Sailing back through the Dardennelles to Cannakale, we went aloft and reflected on what it meant for us to be here today. As the warships and cruiseliners sailed passed us, we again practiced our morse code and semaphore skills with them. There was a sense of mateship amongst all vessels and it was great to see how far we have come in 100 years.

Our final group activity had us all out of the yards singing Australian folk songs and the Nation Anthem as we sailed to the buoy in Cannakale harbour for the last time.

A big shout out to the staffies for all their hard work and stress to get us here for the ANZAC Day commemorations, this wouldn’t have been possible without them. There were sometimes where we thought we would never make it here but due to their tireless efforts, we have made it to Turkey and embarked on a trip of a lifetime. Special mention to our amazing watch leaders, Shaun, Matt and Laura(en), thanks for putting up with our craziness at all hours of the night! You are all amazing. Captain Gav, Kenny and the rest of the crew, thanks for making this trip memorable and staying so positive and upbeat with minimal sleep and hard conditions. You have all made a positive impact on our lives and we will miss you.
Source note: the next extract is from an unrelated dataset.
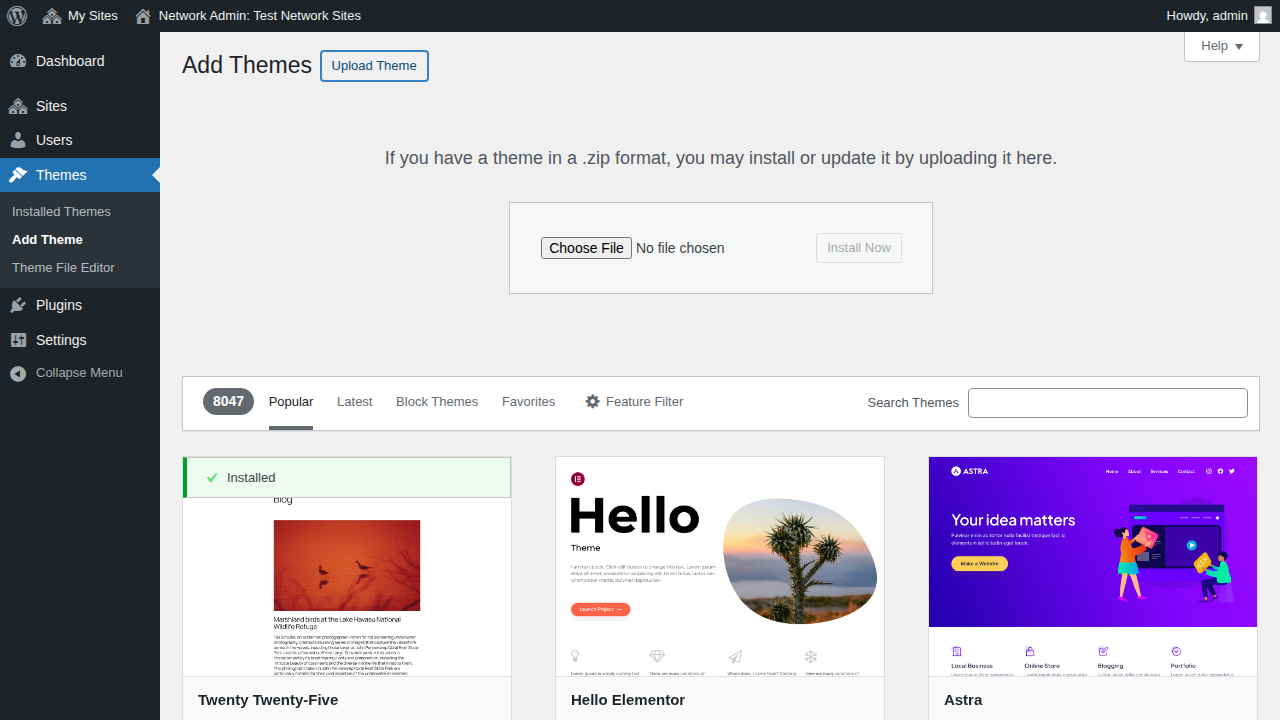Switch to the Latest themes tab

coord(354,401)
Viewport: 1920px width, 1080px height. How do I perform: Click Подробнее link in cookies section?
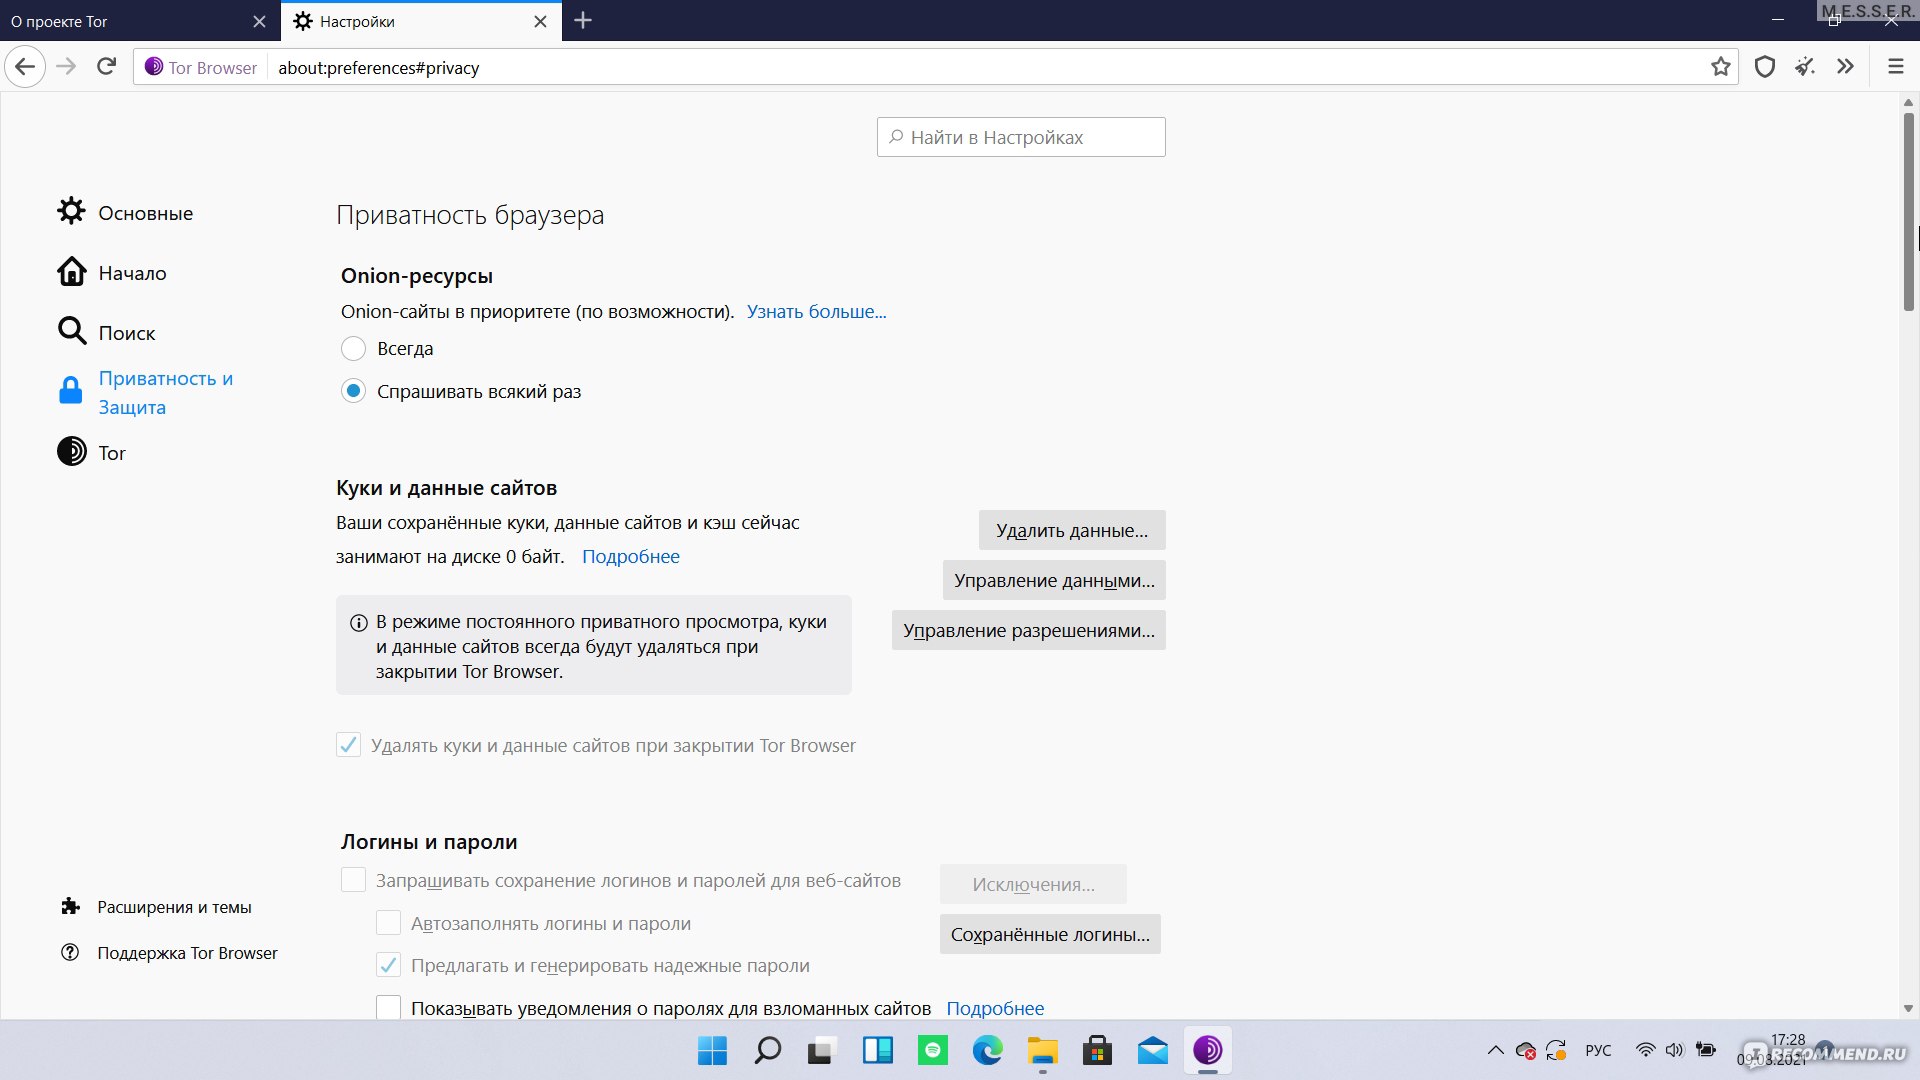tap(630, 555)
Today I felt honoured to stand on deck during the dawn service, wearing my great grandfather’s medals, as the Young Endeavour took part in a ceremonial sail pass of Anzac Cove. The air was still and silent as all on deck reflected on their personal connections to Gallipoli and WW1 in an effort to draw some kind of meaning from such a tragic campaign. Although we can never truly comprehend their lived experiences, meaning is found in the form and continuance of the Anzac spirit, as seen by the extent to which it has deeply affected all on board. It is with this sentiment that I leave you with a quote: ‘Etch a journey on your soul, scribed by your eyes.’ In loving memory of my great grandfather, Graeme Skews (14th Field Engineering Corp – AIF). Lest we forget.